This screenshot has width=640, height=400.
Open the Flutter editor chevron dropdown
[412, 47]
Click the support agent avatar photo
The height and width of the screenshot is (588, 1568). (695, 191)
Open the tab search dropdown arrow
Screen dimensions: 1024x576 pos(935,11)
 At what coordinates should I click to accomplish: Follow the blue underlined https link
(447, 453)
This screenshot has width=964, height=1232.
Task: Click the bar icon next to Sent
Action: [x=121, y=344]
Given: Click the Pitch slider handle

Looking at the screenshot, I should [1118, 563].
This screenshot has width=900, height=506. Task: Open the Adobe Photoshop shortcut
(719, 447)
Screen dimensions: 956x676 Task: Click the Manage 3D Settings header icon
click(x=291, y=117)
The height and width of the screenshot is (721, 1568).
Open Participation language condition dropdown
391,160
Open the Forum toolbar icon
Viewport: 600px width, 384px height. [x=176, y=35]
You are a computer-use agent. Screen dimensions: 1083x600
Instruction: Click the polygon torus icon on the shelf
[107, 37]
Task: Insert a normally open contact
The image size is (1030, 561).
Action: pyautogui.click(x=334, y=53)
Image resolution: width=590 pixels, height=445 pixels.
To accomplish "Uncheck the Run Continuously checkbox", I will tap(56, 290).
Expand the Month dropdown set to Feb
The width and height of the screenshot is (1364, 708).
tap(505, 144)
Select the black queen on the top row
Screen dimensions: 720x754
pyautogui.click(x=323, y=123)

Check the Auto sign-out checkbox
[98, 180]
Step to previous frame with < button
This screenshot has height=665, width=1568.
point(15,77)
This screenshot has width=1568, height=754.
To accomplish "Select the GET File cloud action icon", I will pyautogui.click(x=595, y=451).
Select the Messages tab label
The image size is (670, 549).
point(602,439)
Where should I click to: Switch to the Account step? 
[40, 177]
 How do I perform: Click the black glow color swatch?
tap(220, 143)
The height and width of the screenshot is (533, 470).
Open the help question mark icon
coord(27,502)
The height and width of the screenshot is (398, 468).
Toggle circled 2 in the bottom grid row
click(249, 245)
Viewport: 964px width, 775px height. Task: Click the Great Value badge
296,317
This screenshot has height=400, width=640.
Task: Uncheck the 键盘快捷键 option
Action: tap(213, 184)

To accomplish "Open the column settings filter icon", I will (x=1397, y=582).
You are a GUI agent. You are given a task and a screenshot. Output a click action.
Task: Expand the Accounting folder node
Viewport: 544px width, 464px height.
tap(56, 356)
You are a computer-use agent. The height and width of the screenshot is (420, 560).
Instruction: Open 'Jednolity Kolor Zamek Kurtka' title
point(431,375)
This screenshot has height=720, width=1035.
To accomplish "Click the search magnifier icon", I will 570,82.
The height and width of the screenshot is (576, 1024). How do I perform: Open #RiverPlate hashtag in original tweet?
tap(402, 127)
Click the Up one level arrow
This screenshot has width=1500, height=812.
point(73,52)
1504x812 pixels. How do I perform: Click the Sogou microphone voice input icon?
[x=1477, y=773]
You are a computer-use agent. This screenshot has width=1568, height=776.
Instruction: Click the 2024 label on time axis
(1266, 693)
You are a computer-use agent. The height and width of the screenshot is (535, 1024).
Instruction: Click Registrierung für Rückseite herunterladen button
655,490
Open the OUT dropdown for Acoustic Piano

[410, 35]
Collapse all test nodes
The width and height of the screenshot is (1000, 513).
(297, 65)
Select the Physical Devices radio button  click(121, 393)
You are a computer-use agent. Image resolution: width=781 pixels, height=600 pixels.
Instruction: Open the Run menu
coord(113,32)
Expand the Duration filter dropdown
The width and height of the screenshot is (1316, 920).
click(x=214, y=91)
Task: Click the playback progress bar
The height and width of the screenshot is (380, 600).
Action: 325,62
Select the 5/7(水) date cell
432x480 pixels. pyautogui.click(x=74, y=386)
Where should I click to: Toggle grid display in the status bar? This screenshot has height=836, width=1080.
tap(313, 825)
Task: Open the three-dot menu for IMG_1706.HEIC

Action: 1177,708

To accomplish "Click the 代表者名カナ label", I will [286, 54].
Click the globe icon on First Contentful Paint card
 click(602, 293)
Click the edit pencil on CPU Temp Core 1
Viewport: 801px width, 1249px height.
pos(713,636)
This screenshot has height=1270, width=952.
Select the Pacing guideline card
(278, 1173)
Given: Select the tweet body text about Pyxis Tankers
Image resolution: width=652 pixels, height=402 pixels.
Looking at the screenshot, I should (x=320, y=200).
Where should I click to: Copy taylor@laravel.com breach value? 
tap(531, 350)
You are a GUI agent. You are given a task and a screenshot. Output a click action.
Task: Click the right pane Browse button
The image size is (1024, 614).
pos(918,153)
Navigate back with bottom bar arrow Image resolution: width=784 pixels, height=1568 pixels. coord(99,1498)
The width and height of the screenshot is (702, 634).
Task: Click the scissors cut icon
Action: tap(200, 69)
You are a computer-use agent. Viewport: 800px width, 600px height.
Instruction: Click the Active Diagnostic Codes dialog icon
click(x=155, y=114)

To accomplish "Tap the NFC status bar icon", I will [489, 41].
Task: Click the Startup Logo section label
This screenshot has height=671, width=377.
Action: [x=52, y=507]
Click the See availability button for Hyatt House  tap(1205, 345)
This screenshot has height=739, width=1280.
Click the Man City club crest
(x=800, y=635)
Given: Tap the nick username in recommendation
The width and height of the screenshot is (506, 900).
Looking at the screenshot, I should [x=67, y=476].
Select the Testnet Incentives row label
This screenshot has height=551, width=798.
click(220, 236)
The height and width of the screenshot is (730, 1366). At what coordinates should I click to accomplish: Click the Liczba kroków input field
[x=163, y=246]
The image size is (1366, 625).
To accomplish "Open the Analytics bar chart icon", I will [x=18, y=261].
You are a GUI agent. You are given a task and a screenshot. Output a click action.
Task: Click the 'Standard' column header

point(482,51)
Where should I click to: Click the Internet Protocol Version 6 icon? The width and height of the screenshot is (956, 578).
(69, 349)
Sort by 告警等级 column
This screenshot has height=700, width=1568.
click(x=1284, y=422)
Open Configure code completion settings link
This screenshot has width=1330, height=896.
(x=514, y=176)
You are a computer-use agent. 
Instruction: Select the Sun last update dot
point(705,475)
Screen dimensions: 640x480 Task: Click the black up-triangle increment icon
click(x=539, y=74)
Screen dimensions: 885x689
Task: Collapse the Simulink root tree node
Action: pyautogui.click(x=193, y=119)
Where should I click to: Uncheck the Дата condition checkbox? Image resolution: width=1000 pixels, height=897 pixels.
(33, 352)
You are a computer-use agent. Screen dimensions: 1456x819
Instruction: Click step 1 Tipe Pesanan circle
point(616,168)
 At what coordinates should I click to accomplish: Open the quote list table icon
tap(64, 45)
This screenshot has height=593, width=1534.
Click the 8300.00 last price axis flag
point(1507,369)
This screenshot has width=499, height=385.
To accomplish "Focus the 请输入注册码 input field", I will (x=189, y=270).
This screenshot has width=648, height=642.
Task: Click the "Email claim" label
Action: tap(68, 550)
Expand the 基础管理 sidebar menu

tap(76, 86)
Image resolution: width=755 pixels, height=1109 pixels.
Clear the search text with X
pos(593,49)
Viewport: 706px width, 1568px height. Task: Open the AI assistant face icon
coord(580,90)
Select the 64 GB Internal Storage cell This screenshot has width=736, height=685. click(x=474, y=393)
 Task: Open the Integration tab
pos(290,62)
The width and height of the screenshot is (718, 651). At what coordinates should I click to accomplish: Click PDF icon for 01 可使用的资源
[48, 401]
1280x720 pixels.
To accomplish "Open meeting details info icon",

========================================================================

TASK:
The answer must be the full listing, written out word for word.

WRITTEN RESPONSE:
This screenshot has width=640, height=400.
Open the Flutter editor chevron dropdown
[412, 47]
Click the support agent avatar photo
The height and width of the screenshot is (588, 1568). (695, 191)
Open the tab search dropdown arrow
Screen dimensions: 1024x576 pos(935,11)
 At what coordinates should I click to accomplish: Follow the blue underlined https link
(447, 453)
This screenshot has width=964, height=1232.
Task: Click the bar icon next to Sent
Action: [x=121, y=344]
Given: Click the Pitch slider handle

Looking at the screenshot, I should [1118, 563].
This screenshot has width=900, height=506. Task: Open the Adobe Photoshop shortcut
(719, 447)
Screen dimensions: 956x676 Task: Click the Manage 3D Settings header icon
click(x=291, y=117)
The height and width of the screenshot is (721, 1568).
Open Participation language condition dropdown
391,160
Open the Forum toolbar icon
Viewport: 600px width, 384px height. [x=176, y=35]
You are a computer-use agent. Screen dimensions: 1083x600
Instruction: Click the polygon torus icon on the shelf
[107, 37]
Task: Insert a normally open contact
The image size is (1030, 561).
Action: pyautogui.click(x=334, y=53)
Image resolution: width=590 pixels, height=445 pixels.
To accomplish "Uncheck the Run Continuously checkbox", I will tap(56, 290).
Expand the Month dropdown set to Feb
The width and height of the screenshot is (1364, 708).
tap(505, 144)
Select the black queen on the top row
Screen dimensions: 720x754
pyautogui.click(x=323, y=123)

Check the Auto sign-out checkbox
[98, 180]
Step to previous frame with < button
This screenshot has height=665, width=1568.
point(15,77)
This screenshot has width=1568, height=754.
To accomplish "Select the GET File cloud action icon", I will pyautogui.click(x=595, y=451).
Select the Messages tab label
The image size is (670, 549).
point(602,439)
Where should I click to: Switch to the Account step? 
[40, 177]
 How do I perform: Click the black glow color swatch?
tap(220, 143)
The height and width of the screenshot is (533, 470).
Open the help question mark icon
coord(27,502)
The height and width of the screenshot is (398, 468).
Toggle circled 2 in the bottom grid row
click(249, 245)
Viewport: 964px width, 775px height. Task: Click the Great Value badge
296,317
This screenshot has height=400, width=640.
Task: Uncheck the 键盘快捷键 option
Action: tap(213, 184)

To accomplish "Open the column settings filter icon", I will (x=1397, y=582).
You are a GUI agent. You are given a task and a screenshot. Output a click action.
Task: Expand the Accounting folder node
Viewport: 544px width, 464px height.
tap(56, 356)
You are a computer-use agent. The height and width of the screenshot is (420, 560).
Instruction: Open 'Jednolity Kolor Zamek Kurtka' title
point(431,375)
This screenshot has height=720, width=1035.
To accomplish "Click the search magnifier icon", I will 570,82.
The height and width of the screenshot is (576, 1024). How do I perform: Open #RiverPlate hashtag in original tweet?
tap(402, 127)
Click the Up one level arrow
This screenshot has width=1500, height=812.
point(73,52)
1504x812 pixels. How do I perform: Click the Sogou microphone voice input icon?
[x=1477, y=773]
You are a computer-use agent. This screenshot has width=1568, height=776.
Instruction: Click the 2024 label on time axis
(1266, 693)
You are a computer-use agent. The height and width of the screenshot is (535, 1024).
Instruction: Click Registrierung für Rückseite herunterladen button
655,490
Open the OUT dropdown for Acoustic Piano

[410, 35]
Collapse all test nodes
The width and height of the screenshot is (1000, 513).
(297, 65)
Select the Physical Devices radio button  click(121, 393)
You are a computer-use agent. Image resolution: width=781 pixels, height=600 pixels.
Instruction: Open the Run menu
coord(113,32)
Expand the Duration filter dropdown
The width and height of the screenshot is (1316, 920).
click(x=214, y=91)
Task: Click the playback progress bar
The height and width of the screenshot is (380, 600).
Action: 325,62
Select the 5/7(水) date cell
432x480 pixels. pyautogui.click(x=74, y=386)
Where should I click to: Toggle grid display in the status bar? This screenshot has height=836, width=1080.
tap(313, 825)
Task: Open the three-dot menu for IMG_1706.HEIC

Action: 1177,708

To accomplish "Click the 代表者名カナ label", I will [286, 54].
Click the globe icon on First Contentful Paint card
 click(602, 293)
Click the edit pencil on CPU Temp Core 1
Viewport: 801px width, 1249px height.
pos(713,636)
This screenshot has height=1270, width=952.
Select the Pacing guideline card
(278, 1173)
Given: Select the tweet body text about Pyxis Tankers
Image resolution: width=652 pixels, height=402 pixels.
Looking at the screenshot, I should (x=320, y=200).
Where should I click to: Copy taylor@laravel.com breach value? 
tap(531, 350)
You are a GUI agent. You are given a task and a screenshot. Output a click action.
Task: Click the right pane Browse button
The image size is (1024, 614).
pos(918,153)
Navigate back with bottom bar arrow Image resolution: width=784 pixels, height=1568 pixels. coord(99,1498)
The width and height of the screenshot is (702, 634).
Task: Click the scissors cut icon
Action: tap(200, 69)
You are a computer-use agent. Viewport: 800px width, 600px height.
Instruction: Click the Active Diagnostic Codes dialog icon
click(x=155, y=114)

To accomplish "Tap the NFC status bar icon", I will [489, 41].
Task: Click the Startup Logo section label
This screenshot has height=671, width=377.
Action: [x=52, y=507]
Click the See availability button for Hyatt House  tap(1205, 345)
This screenshot has height=739, width=1280.
Click the Man City club crest
(x=800, y=635)
Given: Tap the nick username in recommendation
The width and height of the screenshot is (506, 900).
Looking at the screenshot, I should [x=67, y=476].
Select the Testnet Incentives row label
This screenshot has height=551, width=798.
click(220, 236)
The height and width of the screenshot is (730, 1366). At what coordinates should I click to accomplish: Click the Liczba kroków input field
[x=163, y=246]
The image size is (1366, 625).
To accomplish "Open the Analytics bar chart icon", I will [x=18, y=261].
You are a GUI agent. You are given a task and a screenshot. Output a click action.
Task: Click the 'Standard' column header

point(482,51)
Where should I click to: Click the Internet Protocol Version 6 icon? The width and height of the screenshot is (956, 578).
(69, 349)
Sort by 告警等级 column
This screenshot has height=700, width=1568.
click(x=1284, y=422)
Open Configure code completion settings link
This screenshot has width=1330, height=896.
(x=514, y=176)
You are a computer-use agent. 
Instruction: Select the Sun last update dot
point(705,475)
Screen dimensions: 640x480 Task: Click the black up-triangle increment icon
click(x=539, y=74)
Screen dimensions: 885x689
Task: Collapse the Simulink root tree node
Action: pyautogui.click(x=193, y=119)
Where should I click to: Uncheck the Дата condition checkbox? Image resolution: width=1000 pixels, height=897 pixels.
(33, 352)
You are a computer-use agent. Screen dimensions: 1456x819
Instruction: Click step 1 Tipe Pesanan circle
point(616,168)
 At what coordinates should I click to accomplish: Open the quote list table icon
tap(64, 45)
This screenshot has height=593, width=1534.
Click the 8300.00 last price axis flag
point(1507,369)
This screenshot has width=499, height=385.
To accomplish "Focus the 请输入注册码 input field", I will (x=189, y=270).
This screenshot has width=648, height=642.
Task: Click the "Email claim" label
Action: tap(68, 550)
Expand the 基础管理 sidebar menu

tap(76, 86)
Image resolution: width=755 pixels, height=1109 pixels.
Clear the search text with X
pos(593,49)
Viewport: 706px width, 1568px height. Task: Open the AI assistant face icon
coord(580,90)
Select the 64 GB Internal Storage cell This screenshot has width=736, height=685. click(x=474, y=393)
 Task: Open the Integration tab
pos(290,62)
The width and height of the screenshot is (718, 651). At what coordinates should I click to accomplish: Click PDF icon for 01 可使用的资源
[48, 401]
1280x720 pixels.
To accomplish "Open meeting details info icon",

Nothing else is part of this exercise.